● **TASK REQUIREMENTS**
Return the line that has "769x500 pixels. At" and all lines below it through the last, exactly as they stand; omit pictures.

● **MATERIAL FOR THIS TASK**
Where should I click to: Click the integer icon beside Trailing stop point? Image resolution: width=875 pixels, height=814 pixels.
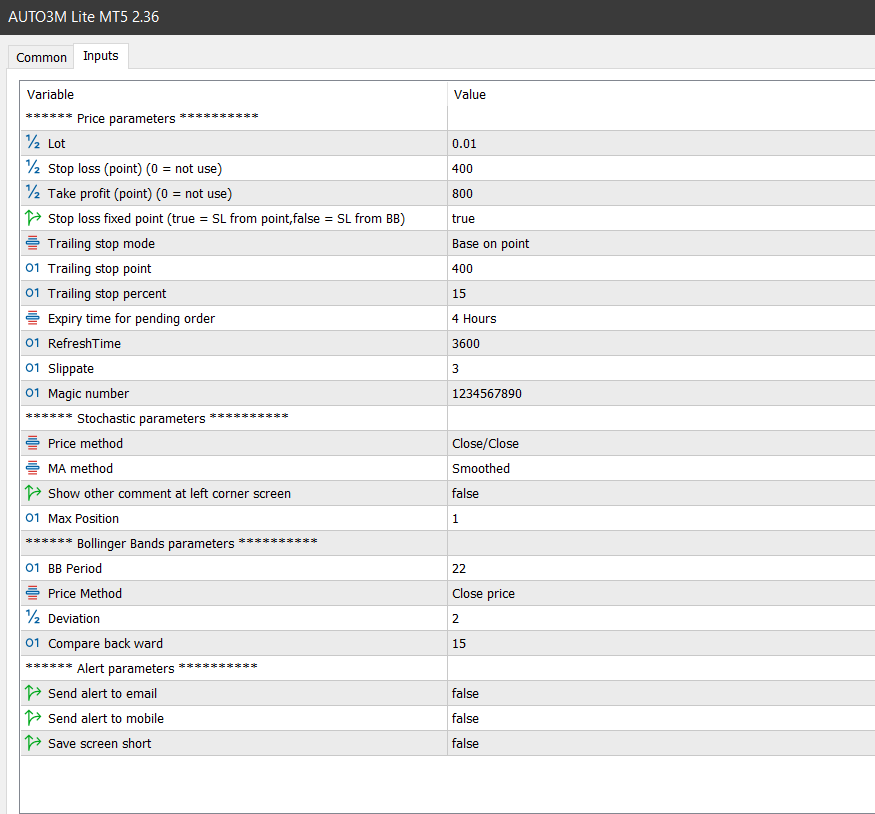point(32,268)
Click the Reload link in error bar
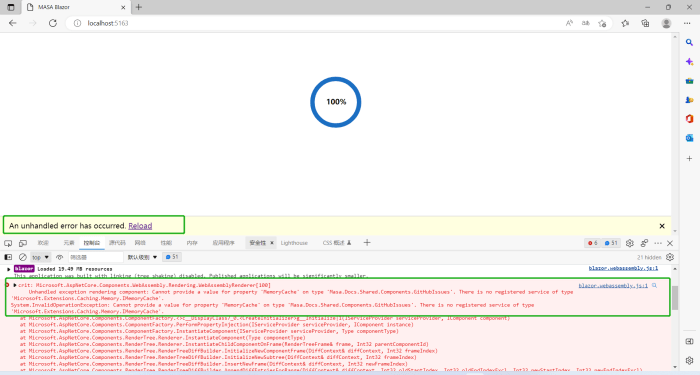This screenshot has width=700, height=375. click(140, 226)
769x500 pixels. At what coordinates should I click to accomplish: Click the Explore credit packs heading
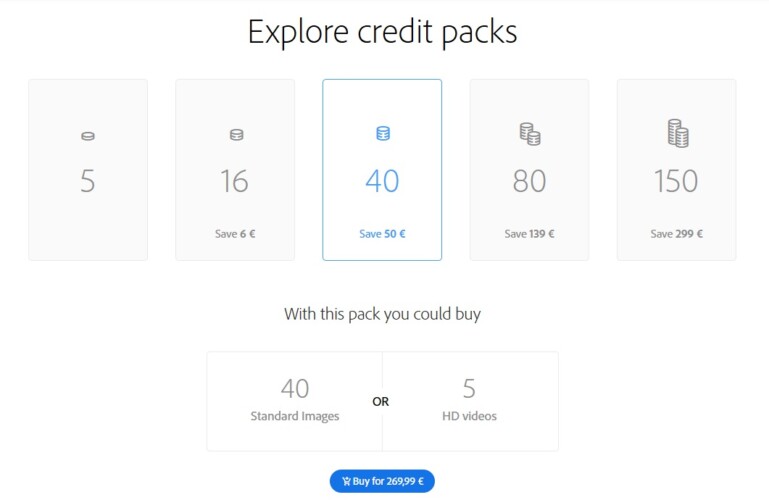coord(382,32)
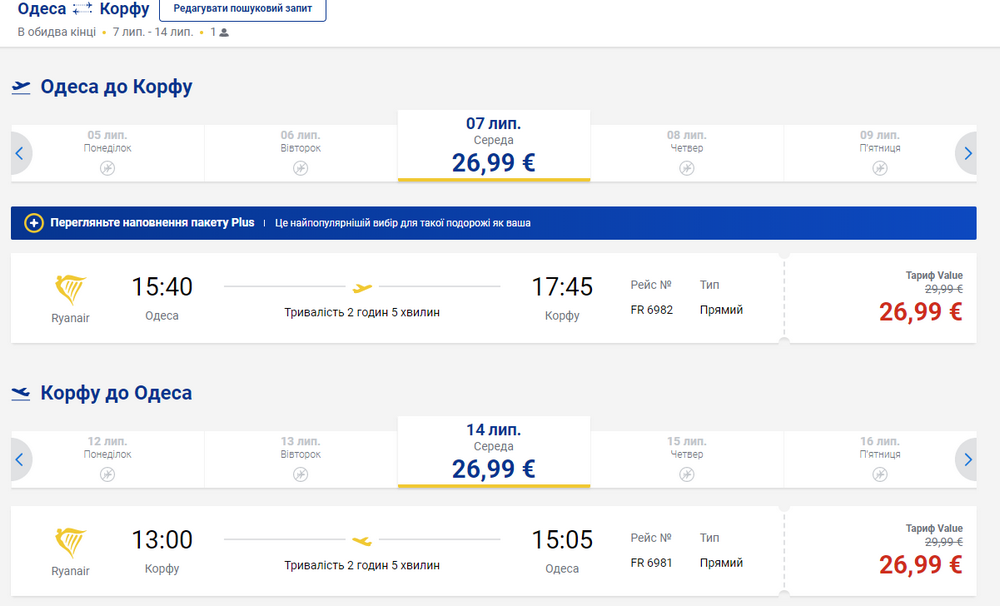Click the Ryanair harp logo on the outbound flight
Screen dimensions: 1000x606
click(68, 290)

● **ANSWER BOX**
769x500 pixels. At what coordinates should I click to accomplish: Click the Explore credit packs heading
coord(382,32)
Click the Ryanair harp logo on the outbound flight
Screen dimensions: 1000x606
click(68, 290)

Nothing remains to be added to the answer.